Reproduce every line of the entries below with "album cover" swapped for "cover art" and nothing else changed, leaving out the pictures.

■ Element and text location data ■
------------------------------------------------
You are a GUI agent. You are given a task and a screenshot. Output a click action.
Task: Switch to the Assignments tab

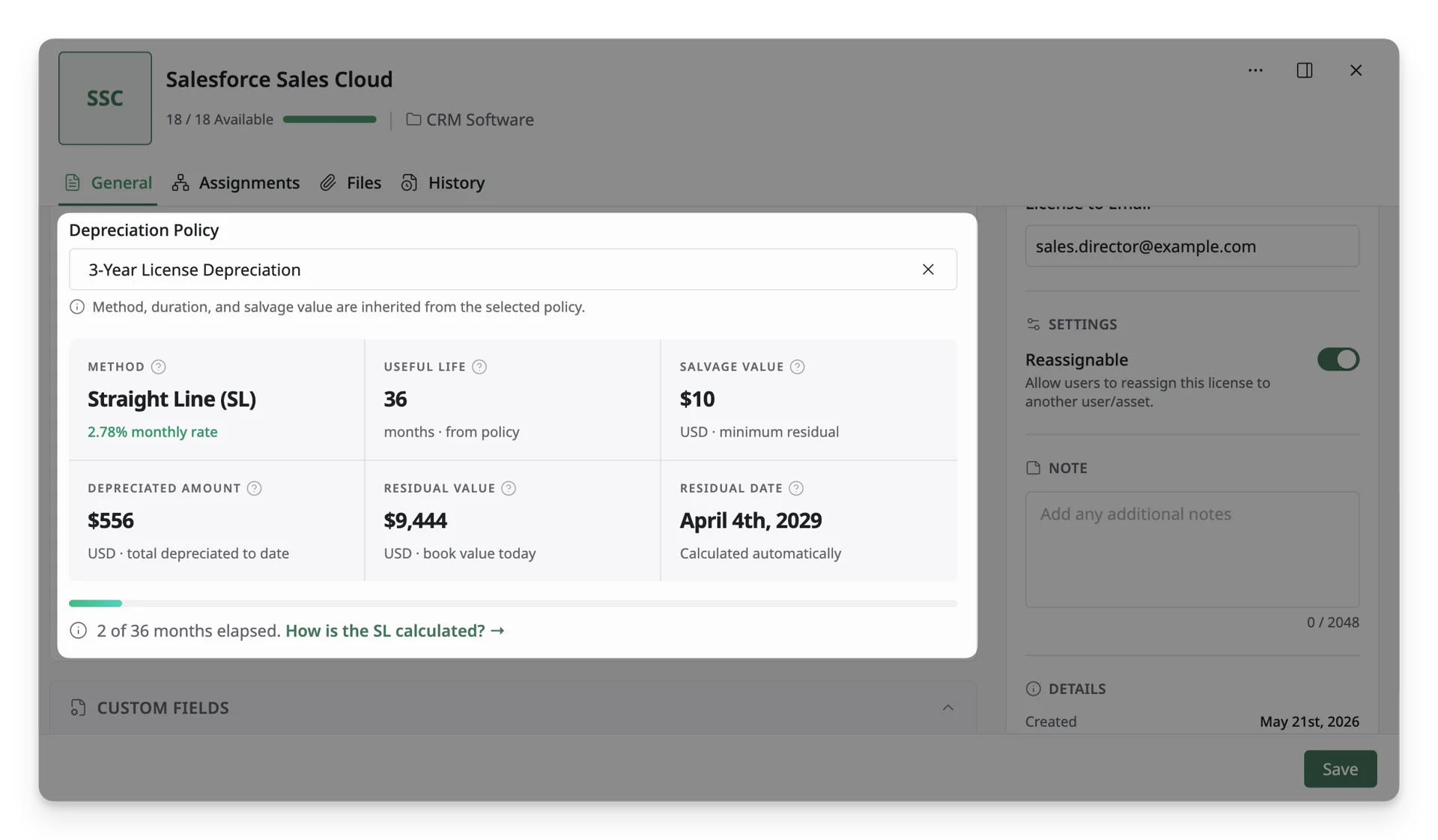(236, 183)
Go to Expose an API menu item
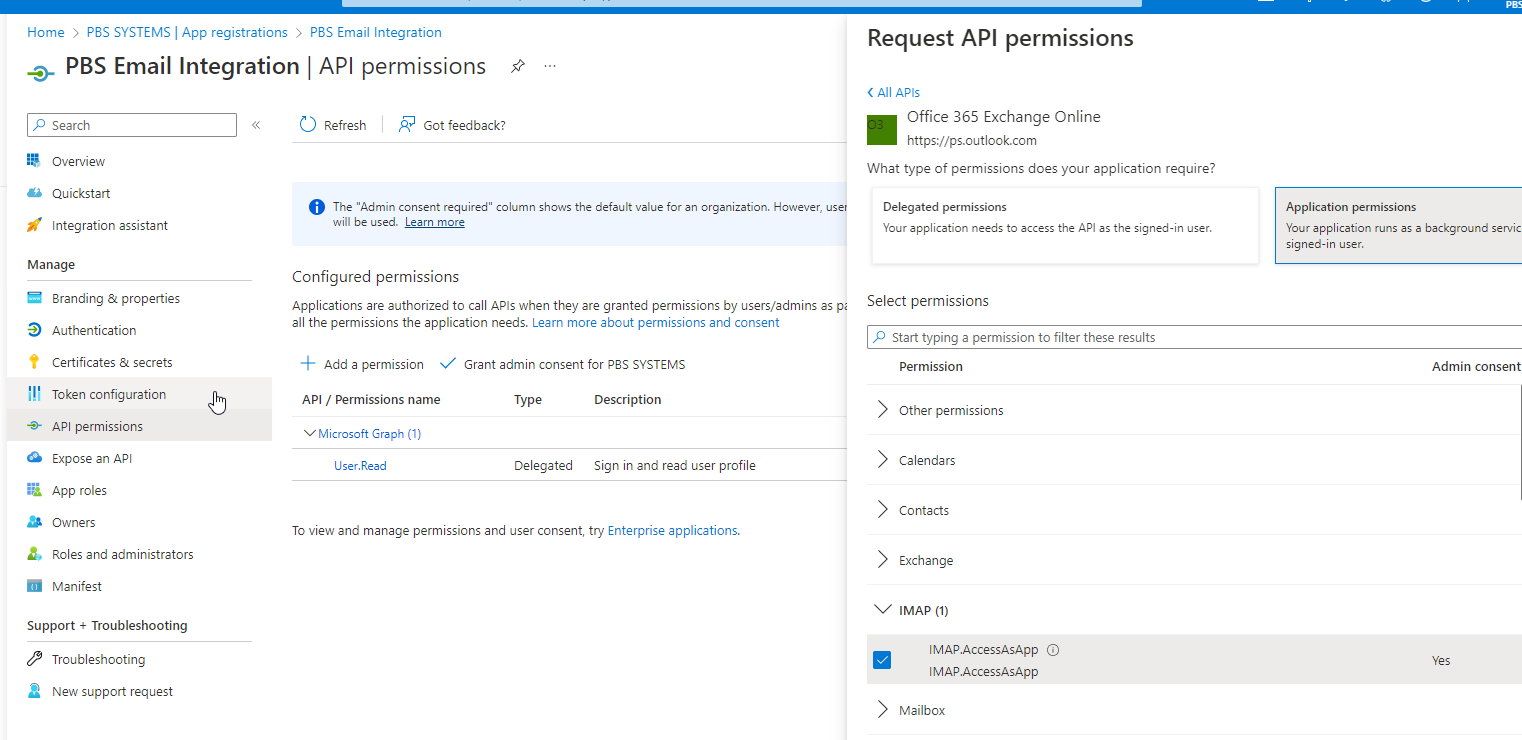This screenshot has width=1522, height=740. click(x=92, y=458)
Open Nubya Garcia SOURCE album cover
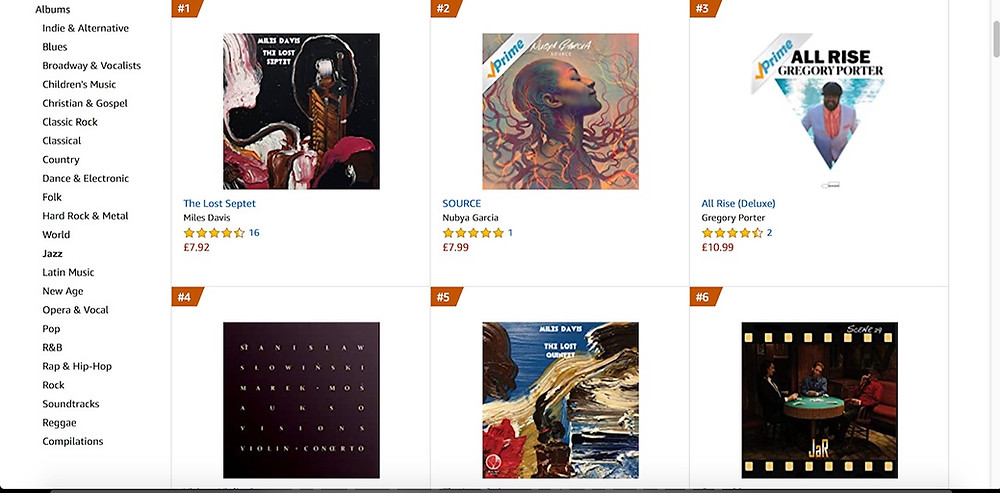Image resolution: width=1000 pixels, height=493 pixels. [x=561, y=111]
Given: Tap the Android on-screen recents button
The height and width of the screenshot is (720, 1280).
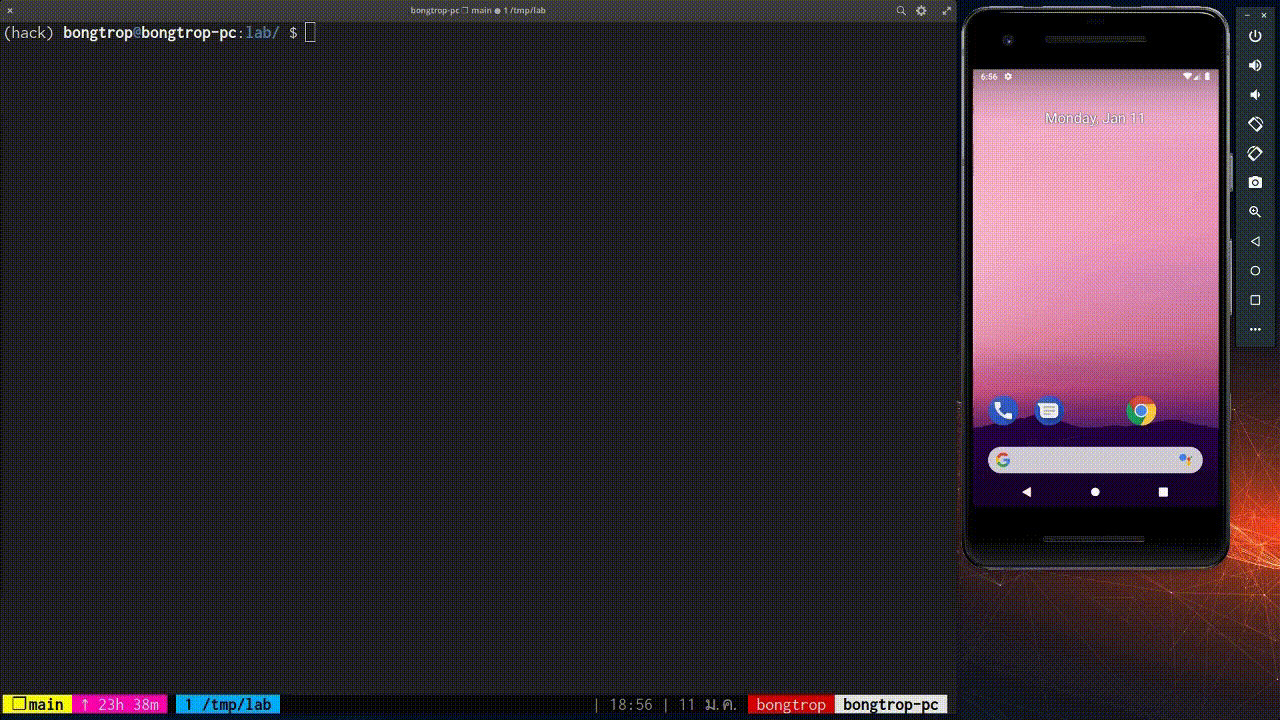Looking at the screenshot, I should tap(1163, 492).
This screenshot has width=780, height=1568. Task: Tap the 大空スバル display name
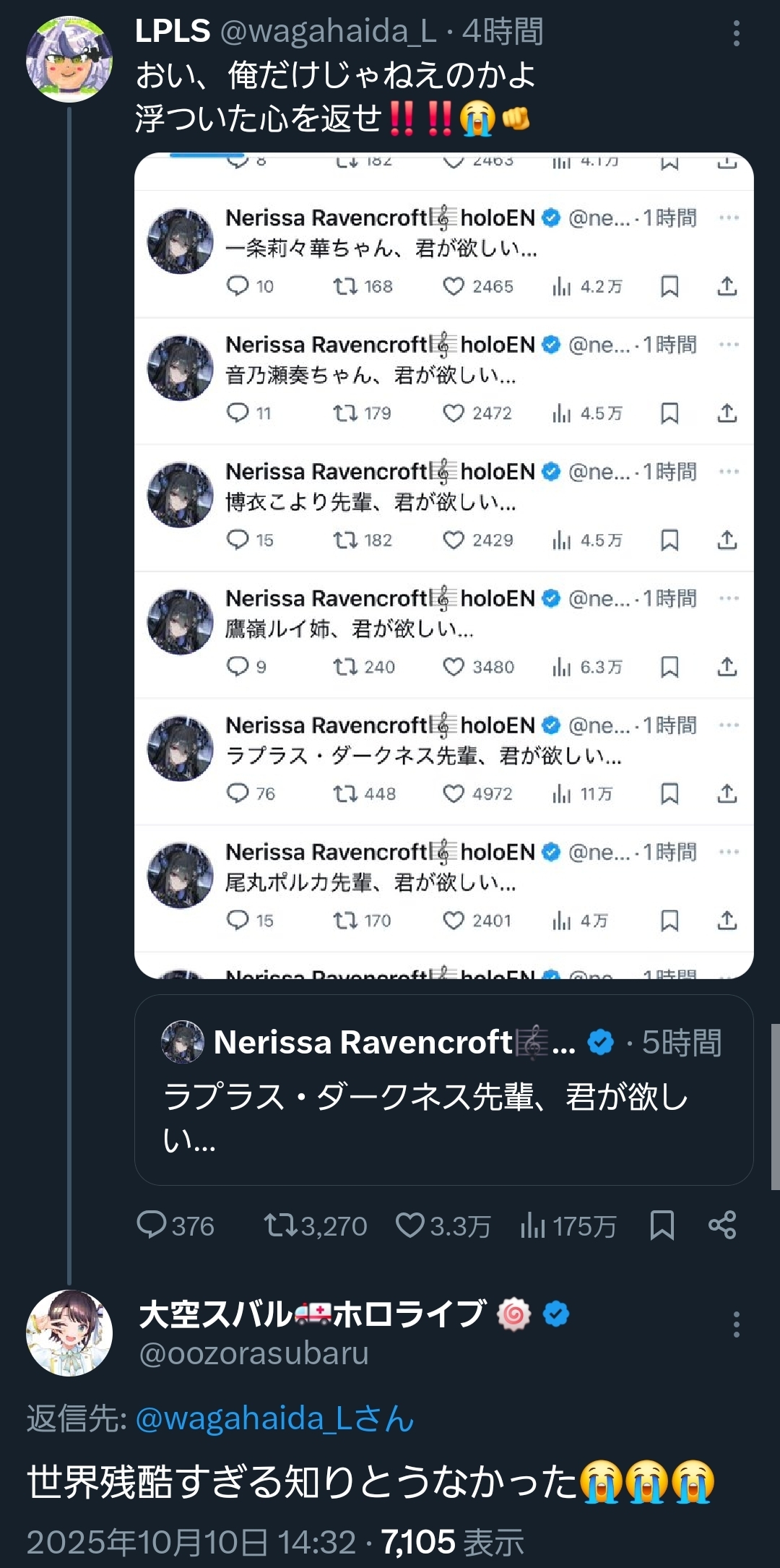click(311, 1314)
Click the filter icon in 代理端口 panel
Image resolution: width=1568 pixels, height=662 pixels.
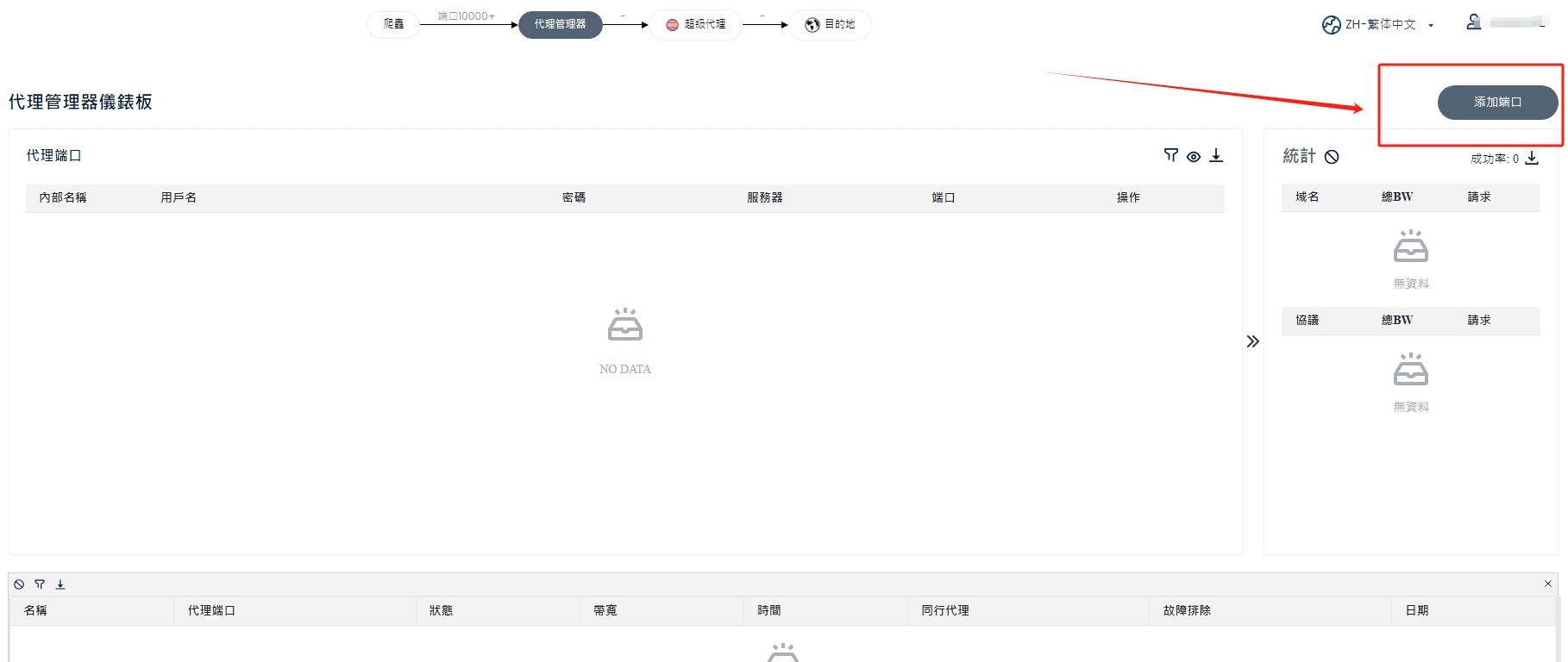[1170, 155]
------------------------------------------------
■ Exercise answer ■
You are a GUI agent. You are given a task and a screenshot. Output a click action.
Task: Switch to the Assignments tab

(236, 183)
Go to Expose an API menu item
This screenshot has width=1522, height=740. click(x=92, y=458)
Open Nubya Garcia SOURCE cover art
Image resolution: width=1000 pixels, height=493 pixels. [x=561, y=111]
Given: Tap the Android on-screen recents button
The height and width of the screenshot is (720, 1280).
Looking at the screenshot, I should tap(1163, 492).
This screenshot has width=780, height=1568. Task: Tap the 大空スバル display name
click(311, 1314)
Click the filter icon in 代理端口 panel
Image resolution: width=1568 pixels, height=662 pixels.
[1170, 155]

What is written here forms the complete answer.